▶ _Task brief_
Among the records below, find the lines containing "agent" and state only how many there are.

Stored items:
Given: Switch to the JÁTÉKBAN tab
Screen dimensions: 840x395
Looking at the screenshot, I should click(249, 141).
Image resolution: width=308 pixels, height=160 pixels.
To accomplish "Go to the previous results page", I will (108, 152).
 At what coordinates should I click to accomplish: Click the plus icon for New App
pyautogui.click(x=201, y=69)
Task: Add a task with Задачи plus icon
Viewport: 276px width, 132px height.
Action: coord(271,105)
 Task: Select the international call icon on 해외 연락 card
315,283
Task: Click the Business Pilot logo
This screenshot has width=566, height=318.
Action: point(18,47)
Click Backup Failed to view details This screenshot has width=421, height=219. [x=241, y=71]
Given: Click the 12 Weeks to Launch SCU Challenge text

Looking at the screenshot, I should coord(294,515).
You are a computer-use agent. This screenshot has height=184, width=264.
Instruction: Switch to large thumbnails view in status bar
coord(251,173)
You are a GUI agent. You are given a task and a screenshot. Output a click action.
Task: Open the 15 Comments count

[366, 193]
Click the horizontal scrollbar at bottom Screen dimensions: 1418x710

▶ _Solution for this problem_
2